中国のスマートフォン市場では、これまで低価格を武器にした競争が主流と見なされてきた。しかし、市場が成熟するにつれ、ファーウェイ、シャオミ、OPPO(オッポ)(オッポ)といった大手メーカーは、製品の差別化要因としてAI機能の強化に注力している。実際には、高性能なAIを搭載した高付加価値モデルが消費者の人気を集める傾向が強まっている。

各社はカメラの画像補正や音声アシスタント、リアルタイム翻訳といった機能にAIを積極的に活用。スマートフォンの基本的に性能が頭打ちとなる中、独自のAI機能が消費者の購入意欲を左右する重要な要素となりつつある。

モデル開発企業との連携が加速

デバイス上でのAI性能向上に向け、スマートフォンメーカーとAIモデル開発企業の連携が活発化している。3月下旬には、複数の中国国内メーカーがデバイス上で動作するAIの能力を向上させたと発表。また、4月初旬には米グーグルがオープンソースの小規模言語モデル「Gemma」シリーズを発表するなど、外部環境も整いつつある。
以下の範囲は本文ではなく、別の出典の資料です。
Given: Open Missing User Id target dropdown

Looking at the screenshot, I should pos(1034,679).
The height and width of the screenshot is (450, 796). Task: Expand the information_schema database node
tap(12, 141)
メーカー各社は、これらのAIモデルを自社製品に最適化することで、より高速でプライバシーにも配慮したAI機能の実現を目指している。新華社通信によると、この連携は今後さらに加速すると報じられている。これにより、クラウドを介さずに高度な処理を実行できる「エッジAI」の普及が本格化する見通しだ。

日本への影響と今後の展望

中国スマートフォン市場におけるAI搭載競争の激化は、日本企業に新たな事業機会と同時に、既存ビジネスモデルの再考を迫る。まず、ソニーや村田製作所といった日本の電子部品メーカーには、AI処理能力向上に不可欠な高性能半導体やセンサー、放熱部品などの需要拡大が見込まれる。特に、ファーウェイやシャオミがデバイス上でのAI処理能力向上を急ぐ中、エッジAI向けに最適化された部品開発は、新たな収益源となる。

次に、日本のソフトウェア開発企業やAIスタートアップには、中国メーカーとの連携による技術提供や共同開発の機会が生まれる。例えば、カメラの画像補正やリアルタイム翻訳といったAI機能の強化は、日本の得意とする画像処理技術や自然言語処理技術の応用余地を示す。ただし、中国企業との連携においては、技術流出リスクや知的財産権保護の課題に留意し、契約内容を厳格に精査する必要がある。

一方で、日本のスマートフォン市場における競争激化も予想される。中国メーカーがAI機能を武器に高付加価値モデルを投入することで、日本の消費者も高性能AI搭載スマートフォンへの関心を高める可能性がある。これにより、シャープやFCNT(旧富士通コネクテッドテクノロジーズ)などの国内メーカーは、AI機能の差別化やコスト競争力強化を迫られる。特に、中国メーカーが「3月下旬」や「4月初旬」にデバイス上AIの能力向上を発表しているように、技術開発のスピード感は日本の比ではないため、迅速な対応が求められる。